An Exodus From Anti-Gun States
Draconian gun control laws are forcing numerous gun makers out of their home states in search of Liberty.
Connecticut used to be where the might of America was built. The Town of Groton, at the mouth of the Thames River, built the nation’s submarines. Sikorsky built military helicopters. And the whole of Connecticut Valley was dotted with shops that milled, blued, fitted and test-fired America’s guns. Along the streams flowing to the Connecticut River, Yankee ingenuity met the need of a nation taming the west and defeating its enemies. The New England weapons industry blasted the nation full into the Industrial Revolution.
But that era is gone, thanks to new gun control laws forcing gun manufacturers to leave their homes in search for gun-friendly states. Anti-gun politicians, who are supposed to be their state’s largest advocates, are happy to see their state’s gun culture simply disappear.
Once Gun Valley
While this phenomenon is happening all over the nation, the state of Connecticut is most notable. The Nutmeg State’s influence on guns is old and deep. Few Nutmeggers remember Simeon North, who received an order from the new American republic, fighting Great Britain for the second time in the War of 1812, for 20,000 flintlock pistols.
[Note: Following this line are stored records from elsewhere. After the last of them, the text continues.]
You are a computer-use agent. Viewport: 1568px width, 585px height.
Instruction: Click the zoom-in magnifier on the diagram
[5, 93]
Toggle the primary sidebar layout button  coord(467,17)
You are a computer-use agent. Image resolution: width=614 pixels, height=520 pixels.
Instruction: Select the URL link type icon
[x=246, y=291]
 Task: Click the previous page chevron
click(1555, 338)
North began making the pistols at his shop that sat along a stream in Berlin, Connecticut – one of the first times a manufacturer created something with interchangeable parts.
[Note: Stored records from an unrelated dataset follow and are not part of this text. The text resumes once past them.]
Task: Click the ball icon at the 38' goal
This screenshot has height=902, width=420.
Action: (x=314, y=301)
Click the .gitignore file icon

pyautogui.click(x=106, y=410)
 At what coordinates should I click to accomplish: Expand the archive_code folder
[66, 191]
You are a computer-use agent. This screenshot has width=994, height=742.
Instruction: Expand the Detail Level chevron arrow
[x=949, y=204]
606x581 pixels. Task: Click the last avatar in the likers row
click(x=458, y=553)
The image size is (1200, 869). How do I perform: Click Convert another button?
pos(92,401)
And as the saying goes, God made man, but Sam Colt made them equal. He did this by arming America with his six-shooters, made at his blue, onion-domed factory along the Connecticut River.
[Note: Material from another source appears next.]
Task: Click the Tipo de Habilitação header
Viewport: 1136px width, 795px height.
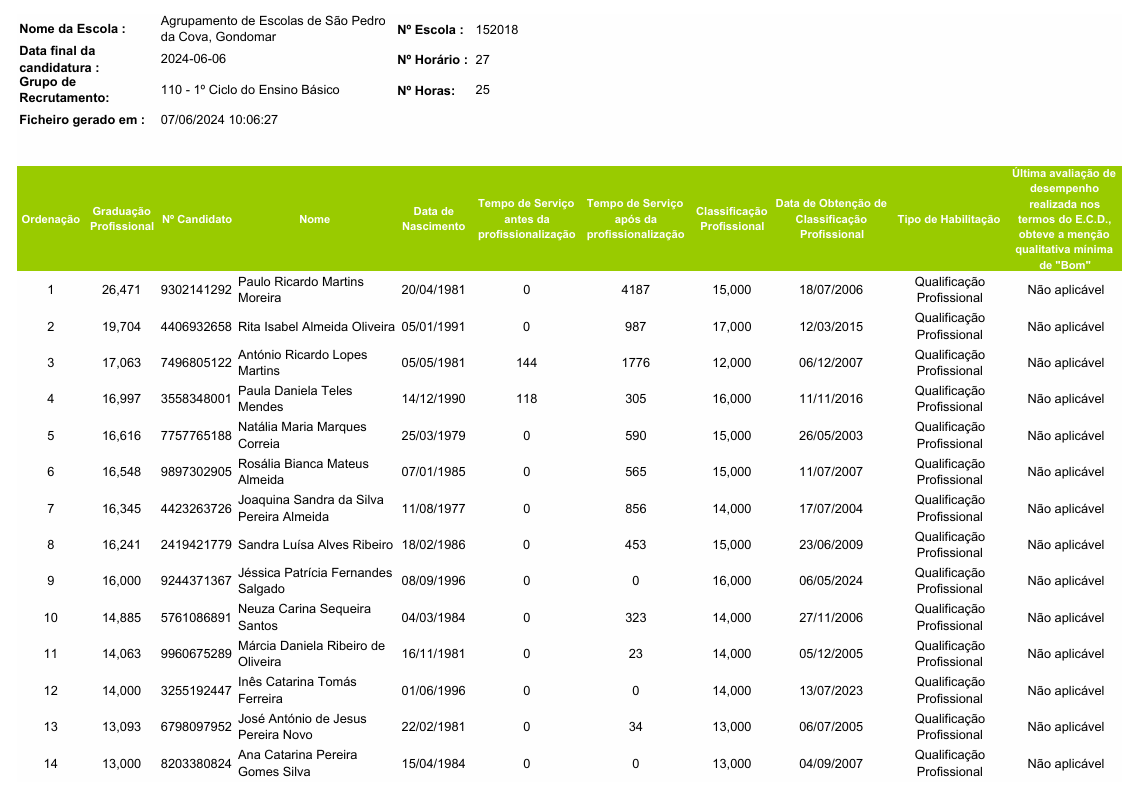Action: click(x=948, y=219)
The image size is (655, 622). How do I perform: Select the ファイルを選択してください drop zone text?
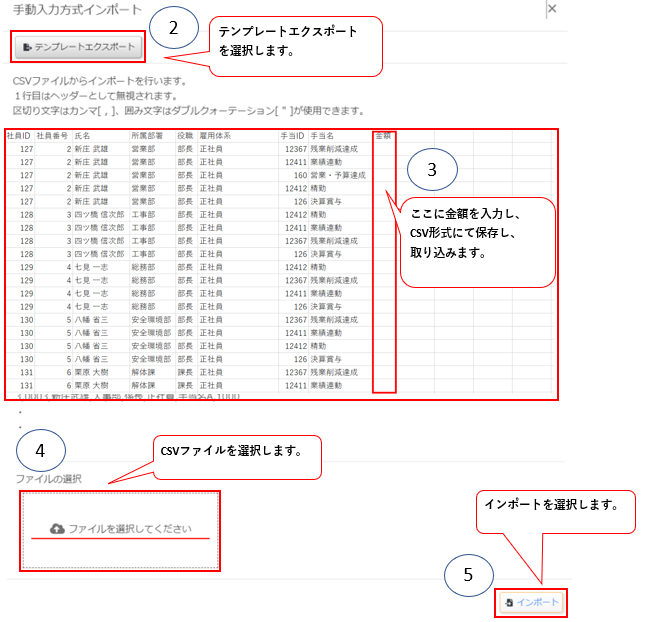[x=129, y=529]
Now, leftist politicians led by Connecticut Governor Dannel Malloy would like to sweep that part of Connecticut’s reputation away. It’s a knee-jerk emotional response, in part, to the 20-year-old sociopath who murdered 20 children and six teachers at Sandy Hook Elementary School in Newtown.
The legislature of what’s also known as the Constitution State passed one of the toughest batteries of anti-gun laws in the country – none of which would have stopped the killer. Yet last year, Malloy told CNN, “What this is about is the ability of the gun industry to sell as many guns to as many people as possible even if they’re deranged, even if they’re mentally ill, even if they have a criminal background, they don’t care. They want to sell guns.” Connecticut gun manufacturers asked Malloy to apologize. He refused. Talk about an unwelcoming business environment.
Soon after, Connecticut gun companies said they would pack up and move from such a toxic culture. Besides, the taxes are pretty bad.
But that’s easier said than done.
Months later, there are eye-catching headlines of gun companies leaving states. To name but a few, Remington is moving some operations out of New York after that state’s gun laws passed. And manufacturer of firearm accessories Magpul announced that it would leave Colorado because of the state’s laws on gun accessories passed in March 2013. “Moving operations to states that support our culture of individual liberties and personal responsibility is important,” said Magpul CEO Richard Fitzpatrick.
But the pullout is slow because it takes time to move a business and the companies are loath to leave one of their greatest assets: the workers.
Last year, Mossberg told the North Haven Citizen the workers of Connecticut “possess a skill set for manufacturing firearms that is second to none in the world. Mossberg employs workers who have worked for the company for 40, 50 years and have come from other gun companies such as Colt, Winchester, Marlin and Smith and Wesson.”
In the same article, National Shooting Sports Foundation Senior Vice President Lawrence Keane predicted the exodus from Connecticut would be a quiet one, with companies hiring more workers or adding product lines at their plants in gun-friendly states.
Earlier this month, Mossberg announced it would do just that in Texas. Meanwhile, Beretta, maker of the M9 pistol carried by the U.S. Armed Forces, announced it would move the manufacturing side of its operation out of Maryland, leaving only its administrative headquarters. Beretta plans to mitigate the challenges of producing high-quality firearms at a new plant with new workers by relocating as many of their Maryland workers as they can, said Jeff Reh, a member of the Board of Directors for Beretta USA Corp. “For any additional positions,” he wrote in an email to The Patriot Post, “the area in Tennessee we chose is well regarded for both the number of and quality of workers skilled in similar manufacturing jobs.”
These companies’ moves are a natural response to a hostile political culture that makes business volatile. One month, Mossberg is making and selling its AR-15-style rifle in Connecticut. The next, AR-15-type guns are illegal in the state.
Beretta’s Reh writes, “We would not have considered looking for a location in another state were it not for the growing anti-2nd Amendment and anti-gun sentiment in the Maryland legislature and Executive branch. Once we started looking, we realized as well how much better other states were at helping businesses grow in their jurisdictions.”
America’s gun culture is changing, but one thing stays the same: Liberty is good for business.